BEGIN Material for the task
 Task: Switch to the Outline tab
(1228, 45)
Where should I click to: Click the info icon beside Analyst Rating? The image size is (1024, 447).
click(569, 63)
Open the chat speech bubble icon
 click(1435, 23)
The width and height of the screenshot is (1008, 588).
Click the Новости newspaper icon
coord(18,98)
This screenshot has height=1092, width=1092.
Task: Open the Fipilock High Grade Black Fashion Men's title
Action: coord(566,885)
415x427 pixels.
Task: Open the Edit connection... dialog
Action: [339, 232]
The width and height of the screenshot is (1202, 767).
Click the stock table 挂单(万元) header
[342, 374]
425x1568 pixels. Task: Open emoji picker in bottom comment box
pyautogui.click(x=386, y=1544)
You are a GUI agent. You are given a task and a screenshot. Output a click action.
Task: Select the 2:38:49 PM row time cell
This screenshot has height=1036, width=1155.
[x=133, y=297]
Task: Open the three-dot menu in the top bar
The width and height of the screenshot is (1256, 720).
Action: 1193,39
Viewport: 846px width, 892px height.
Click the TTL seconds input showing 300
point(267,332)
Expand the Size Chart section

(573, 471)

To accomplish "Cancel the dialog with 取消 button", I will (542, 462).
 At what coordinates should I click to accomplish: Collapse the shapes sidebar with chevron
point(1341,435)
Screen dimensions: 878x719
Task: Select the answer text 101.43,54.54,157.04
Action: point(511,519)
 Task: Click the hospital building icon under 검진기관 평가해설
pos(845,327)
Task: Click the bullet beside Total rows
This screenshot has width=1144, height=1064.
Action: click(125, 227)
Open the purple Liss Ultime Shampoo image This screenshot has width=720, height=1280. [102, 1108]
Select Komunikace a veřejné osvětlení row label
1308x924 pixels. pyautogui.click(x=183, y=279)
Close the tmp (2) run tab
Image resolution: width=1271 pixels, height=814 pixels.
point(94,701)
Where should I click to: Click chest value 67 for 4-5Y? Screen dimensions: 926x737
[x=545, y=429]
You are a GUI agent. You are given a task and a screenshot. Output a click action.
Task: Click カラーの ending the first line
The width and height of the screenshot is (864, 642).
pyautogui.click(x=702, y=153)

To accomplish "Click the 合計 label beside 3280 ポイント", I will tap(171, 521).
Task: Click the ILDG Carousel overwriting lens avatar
END Material for the task
Determine the number of lines in the entries that hold "will". Reply with that number only.

2